COMMENTI PRESENTI SULLA NOTIZIA
  • differenza di pricing e selezione avversa
    Nome: marco muscettola  Data: 09.05.2007
    Se si convincono le banche del nord che conviene investire efficientemente nel sud? La selezione avversa vuole che i clienti migliori scelgano le banche che fanno più selezione meritocratica (le banche migliori e più grandi - del nord). Le banche migliori, poi, hanno dei vantaggi in termini di costo della raccolta, costi operativi e strumenti più efficienti che consentono ai grandi istituti di credito di essere facilmente valutabili i migliori con tutte le conseguenze positive nell'acquisizione dei clienti migliori. Questo potrebbe portare ad una maggiore concorrenza, un abbattimento del gap di pricing e ad una migliore allocazione del denaro (fonte di investimenti redditizi per il nostro Sud). Sarebbe possibile? Non generalizzando e scendendo nel particolare che conduce ad una differenza di tassi passivi bancari sarà possibile carpire dei fenomeni che determinano delle posizioni di vantaggio competitivo?

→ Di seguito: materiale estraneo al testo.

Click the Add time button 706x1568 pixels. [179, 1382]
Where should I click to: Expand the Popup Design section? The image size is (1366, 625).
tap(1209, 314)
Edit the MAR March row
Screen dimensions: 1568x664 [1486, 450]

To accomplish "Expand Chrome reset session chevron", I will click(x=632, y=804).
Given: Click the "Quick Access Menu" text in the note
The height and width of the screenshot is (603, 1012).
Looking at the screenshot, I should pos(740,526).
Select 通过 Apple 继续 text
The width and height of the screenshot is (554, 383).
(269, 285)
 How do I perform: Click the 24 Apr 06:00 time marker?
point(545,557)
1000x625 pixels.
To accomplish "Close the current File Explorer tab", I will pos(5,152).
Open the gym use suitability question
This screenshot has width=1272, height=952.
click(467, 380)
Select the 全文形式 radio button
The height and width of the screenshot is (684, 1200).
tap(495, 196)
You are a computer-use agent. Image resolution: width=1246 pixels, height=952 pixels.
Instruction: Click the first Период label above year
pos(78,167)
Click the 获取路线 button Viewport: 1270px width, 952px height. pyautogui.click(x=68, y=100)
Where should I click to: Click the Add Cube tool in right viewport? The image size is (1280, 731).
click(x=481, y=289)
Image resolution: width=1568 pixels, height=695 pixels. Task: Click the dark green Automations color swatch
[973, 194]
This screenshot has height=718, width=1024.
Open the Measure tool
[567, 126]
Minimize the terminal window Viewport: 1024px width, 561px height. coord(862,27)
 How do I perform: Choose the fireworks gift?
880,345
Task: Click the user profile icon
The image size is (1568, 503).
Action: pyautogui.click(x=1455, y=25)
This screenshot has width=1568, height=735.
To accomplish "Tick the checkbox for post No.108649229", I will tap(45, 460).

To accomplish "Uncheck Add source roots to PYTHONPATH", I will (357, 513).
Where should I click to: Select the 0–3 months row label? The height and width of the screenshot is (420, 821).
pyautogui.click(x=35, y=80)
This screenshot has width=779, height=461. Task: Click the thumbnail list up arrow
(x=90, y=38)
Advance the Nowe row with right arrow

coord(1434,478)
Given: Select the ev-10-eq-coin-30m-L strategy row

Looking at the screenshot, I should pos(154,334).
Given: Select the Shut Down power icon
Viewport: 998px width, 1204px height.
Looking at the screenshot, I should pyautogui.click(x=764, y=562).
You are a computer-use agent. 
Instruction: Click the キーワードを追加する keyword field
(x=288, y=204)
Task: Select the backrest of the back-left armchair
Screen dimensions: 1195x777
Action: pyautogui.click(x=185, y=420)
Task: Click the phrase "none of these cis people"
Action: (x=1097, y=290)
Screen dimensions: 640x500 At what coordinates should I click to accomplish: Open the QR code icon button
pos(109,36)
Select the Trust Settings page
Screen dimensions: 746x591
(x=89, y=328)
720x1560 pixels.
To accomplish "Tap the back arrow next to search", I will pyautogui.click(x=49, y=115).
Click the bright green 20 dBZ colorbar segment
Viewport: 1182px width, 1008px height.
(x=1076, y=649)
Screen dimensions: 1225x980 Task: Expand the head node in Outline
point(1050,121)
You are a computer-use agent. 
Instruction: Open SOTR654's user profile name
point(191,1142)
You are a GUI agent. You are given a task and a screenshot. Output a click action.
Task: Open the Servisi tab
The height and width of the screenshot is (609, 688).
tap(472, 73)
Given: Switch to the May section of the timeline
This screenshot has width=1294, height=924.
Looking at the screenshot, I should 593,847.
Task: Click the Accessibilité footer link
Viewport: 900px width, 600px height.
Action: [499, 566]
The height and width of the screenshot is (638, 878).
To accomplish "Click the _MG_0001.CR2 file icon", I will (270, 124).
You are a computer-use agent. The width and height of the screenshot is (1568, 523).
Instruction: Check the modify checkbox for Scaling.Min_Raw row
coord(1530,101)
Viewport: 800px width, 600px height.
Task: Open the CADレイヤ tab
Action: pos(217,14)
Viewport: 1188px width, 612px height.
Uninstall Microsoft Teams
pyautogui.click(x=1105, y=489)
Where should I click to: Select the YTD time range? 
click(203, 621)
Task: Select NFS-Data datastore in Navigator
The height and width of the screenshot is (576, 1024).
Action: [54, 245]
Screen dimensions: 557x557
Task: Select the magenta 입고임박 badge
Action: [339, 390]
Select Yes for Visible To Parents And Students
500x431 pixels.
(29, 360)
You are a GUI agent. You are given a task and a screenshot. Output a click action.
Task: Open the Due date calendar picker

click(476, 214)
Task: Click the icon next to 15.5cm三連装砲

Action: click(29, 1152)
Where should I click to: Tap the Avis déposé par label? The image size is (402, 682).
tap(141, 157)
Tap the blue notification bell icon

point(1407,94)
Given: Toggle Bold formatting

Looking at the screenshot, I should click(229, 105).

  • Economie esterne e istituzioni
    Nome: Ugo Gragnolati  Data: 14.11.2005
    La situazione economica del Mezzogiorno porta spesso a commenti di sfiducia nei confronti delle politiche di sviluppo adottate per il Meridione nell'ambito della "Nuova Programmazione". Tuttavia, ritengo che il pregio di tale impostazione stia nel focalizzarsi sullo sviluppo locale piuttosto che su metodi di intervento meno specifici e quindi meno capaci di creare le famose economie esterne necessarie allo sviluppo locale, specie se di piccola o media impresa. Ma non meno importante della creazione di economie esterne è la creazione di un assetto istituzionale che possa favorire l'imprenditorialità e quindi gli investimenti. In questo senso, le politiche di sviluppo economico potrebbero anche essere mirati ad ambiti extraeconomici, come l'abbattimento della corruzione o la lotta alla mafia. Entrambe queste attività creano sprechi nei finanziamenti pubblici e riducono l'incentivo all'attività privata. Inoltre, il valore dell'economia sommersa non è statisticamente rilevabile e ciò rende difficile avere una percezione veritiera della situazione. Ora una domanda: se anche il problema della competitività assilla il Sud (così come il resto del Paese) sarebbe suggeribile giungere ad una sindacalizzazione decentrata che possa creare un vantaggio regionale sul costo del lavoro?